(Stored records)

[Start of section]

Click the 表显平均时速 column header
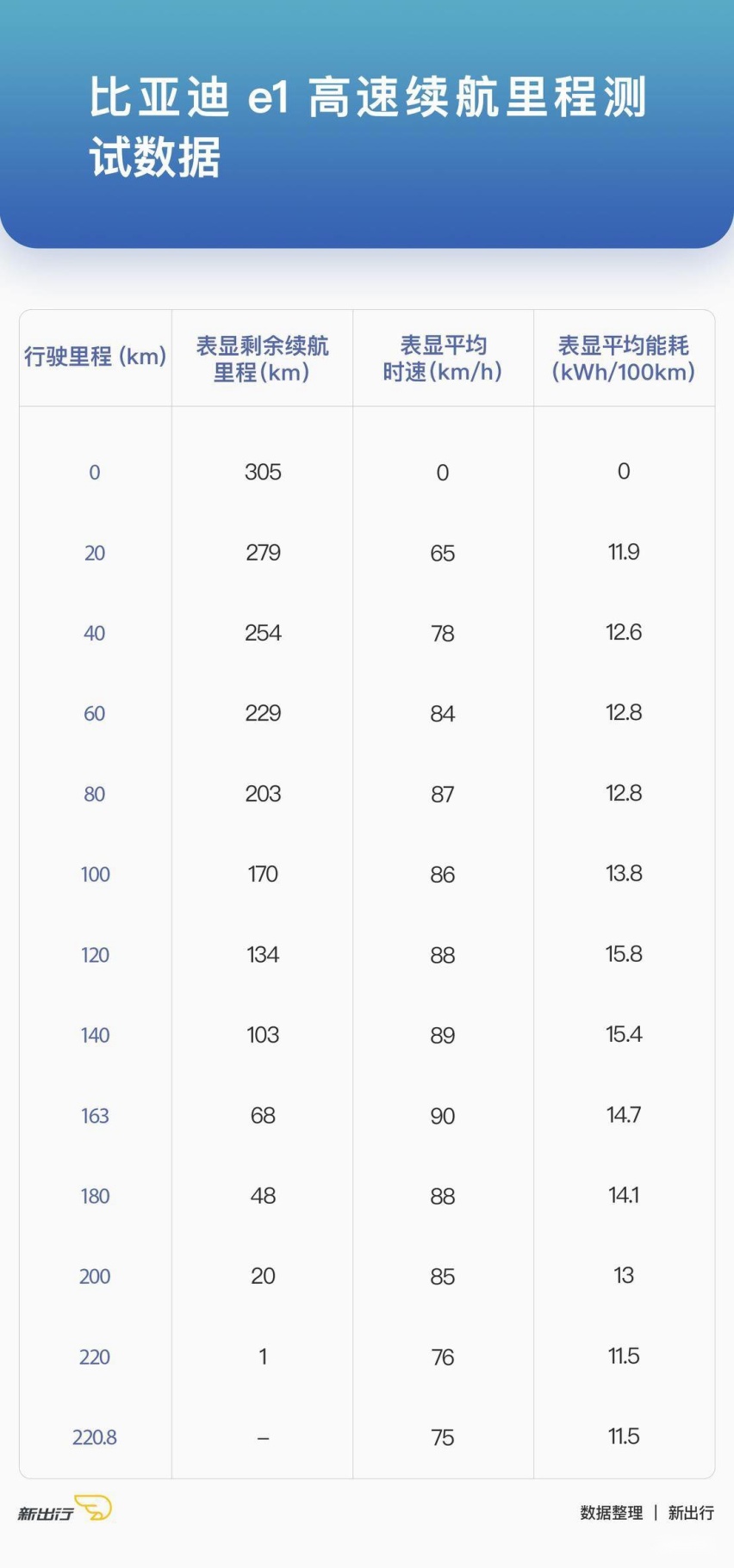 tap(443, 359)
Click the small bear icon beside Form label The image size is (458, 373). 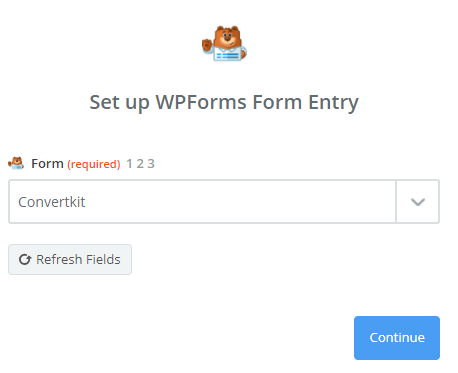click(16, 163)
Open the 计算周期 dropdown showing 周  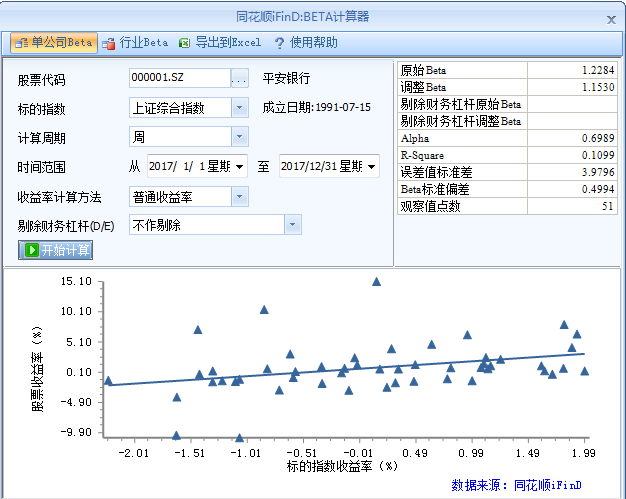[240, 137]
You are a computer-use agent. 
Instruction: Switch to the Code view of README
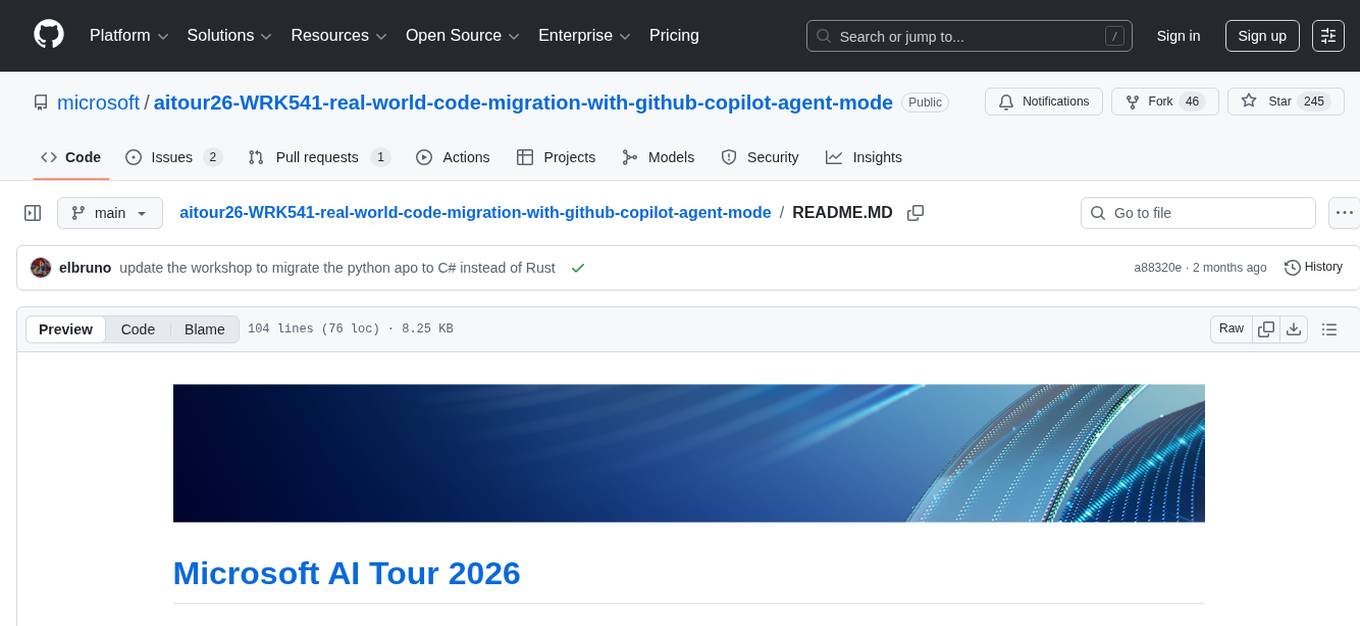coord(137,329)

[End of section]

• Work item: The lines from the one that contains "You are a computer-use agent." through the end of the data, repeated exactly and with no pictures, make up the whole answer.

• Problem solution:
You are a computer-use agent. 
Instruction: Switch to the Code view of README
coord(137,329)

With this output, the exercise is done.